Courtesy of ZeroHedge

In its latest weekly activity update, Goldman – which on Friday saw tentative signs on hope in the spread of the covid pandemic finding "downward pressure on case growth" – looked at real-time economy indicator focusing on consumer and export activity, the labor market and inflation, and found that while the overall state of the economy is far stronger than where it was in March, the upward momentum has reversed and worse, signs of permanent scarring are beginning to emerge.

Here are the details:

Consumer activity: Consumer spending measures rose by 0.2pp to 94.5% of the pre-virus level over the last week, up from an April bottom of 80%.

Of the highly-impacted consumer services industries, the hotel industry recovered the most in July, with foot traffic increasing by 13pp to 55% of the pre-virus level…

… while the transportation industry remains the most depressed, now only back to 25% of the pre-virus level.

Export activity: Goldman's export tracker indicates that manufacturing exports (ex-aircraft) partially rebounded over the early summer after declining sharply in the spring.

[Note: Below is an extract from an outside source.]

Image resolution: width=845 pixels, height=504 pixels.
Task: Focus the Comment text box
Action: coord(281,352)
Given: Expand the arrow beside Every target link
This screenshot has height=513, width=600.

Hinting at a possible reversal in activity, over the last four weeks, the tracker declined 5% year-over-year to 90% of the pre-virus level.

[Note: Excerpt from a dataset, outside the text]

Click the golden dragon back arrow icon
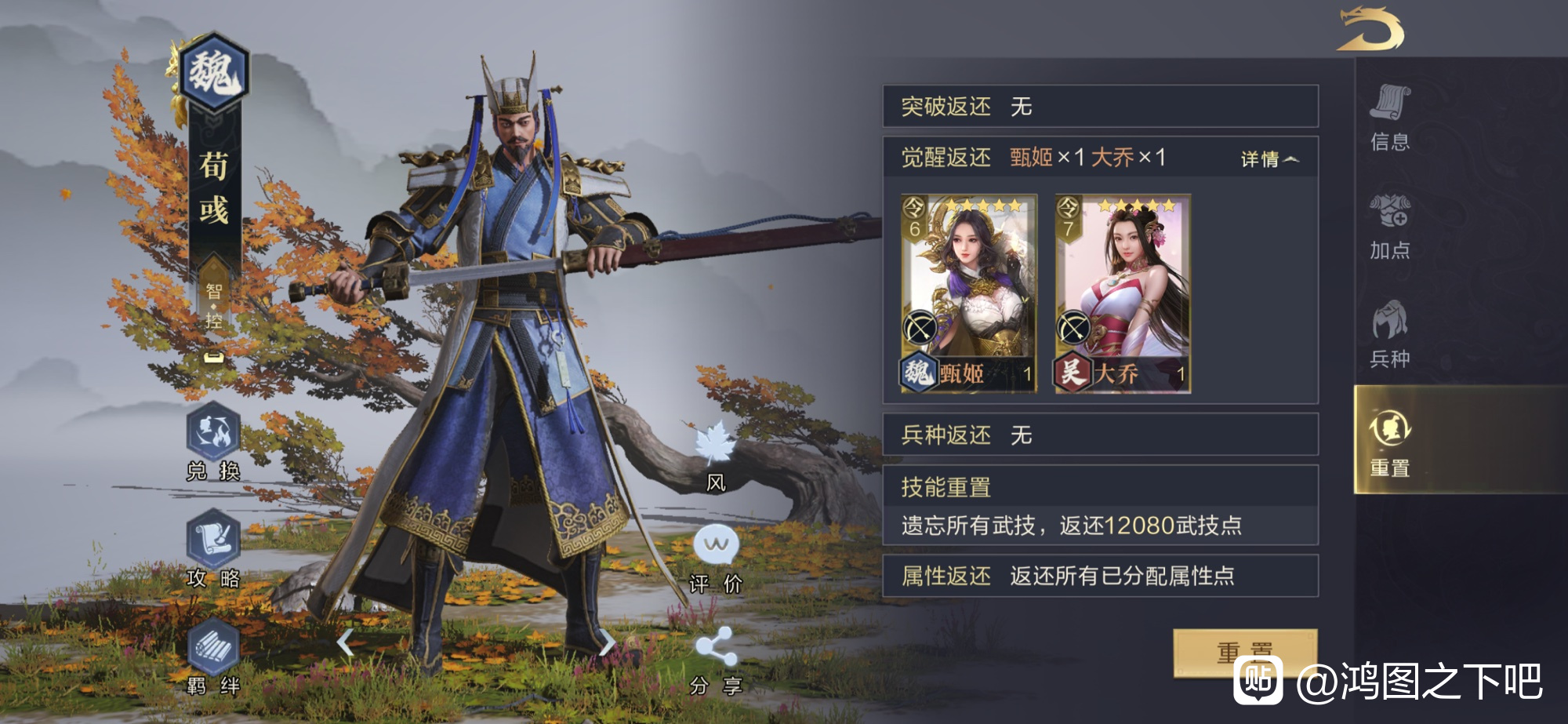coord(1371,29)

Labor market: High frequency data suggest that the labor market recovery is stalling due to the worsening virus situation. Workplace activity measures have declined in the states hit hardest with virus spread and moved sideways in others since late June.

Goldman's trackers suggest that current household employment is roughly unchanged from the June survey, and that as of July 7 the unemployment rate had risen back up to 10.8% after falling to 10.5% in late June (vs. 11.1% in the June survey).

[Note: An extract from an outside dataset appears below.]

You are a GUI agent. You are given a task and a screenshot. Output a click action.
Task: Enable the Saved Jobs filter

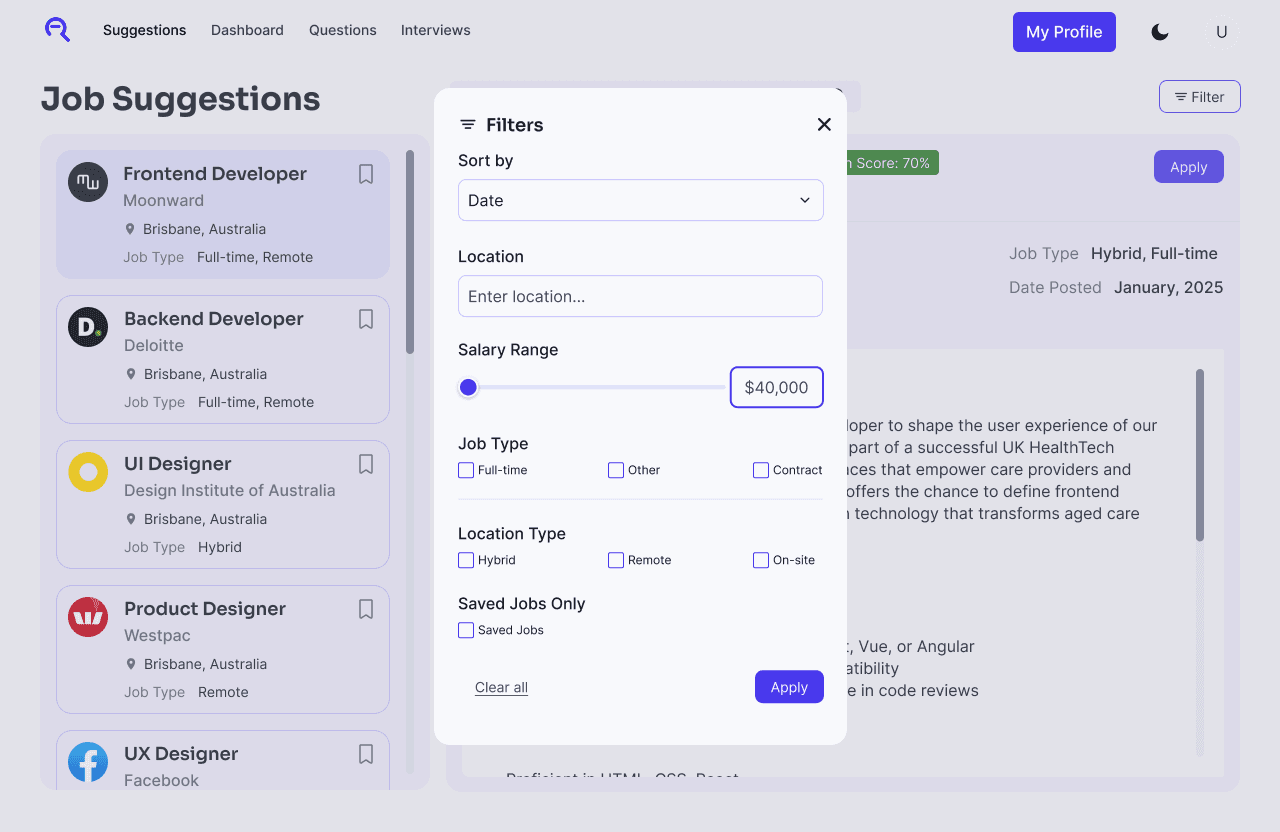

Virus spread: As we noted on Friday, when Goldman published a report discussing that the number of new covid cases is starting to flatten, the average number of the four gating criteria the federal government recommends for proceeding with reopening that states are meeting has risen over the past few days….

… as prevalence of COVID-like illness symptoms has declined in several states, potentially suggesting downward pressure on case growth.

But with the level of new cases already very high in several states and on average nationally, state government officials may remain reluctant to push forward with reopening. Please see our State-Level Coronavirus Tracker for greater detail.

Scarring effects: Signs of long-term damage to the economy are mixed. As of June, 83% of job losses since February are deemed temporary, though only 33% of new layoffs in California in July were temporary.

Large-company bankruptcies remain elevated so far in July.

Inflation: Prices of virus-affected services such as hotels and airfares retrenched over the last two weeks and are now down 20% from pre-virus levels but remain well above the bottom of -48% from the beginning of April.

Finally, and perhaps most importantly, perhaps confirming the recent negative reversal in upward trends, consumer sentiment edged lower over the last week, with negative sentiment tweets stubbornly high.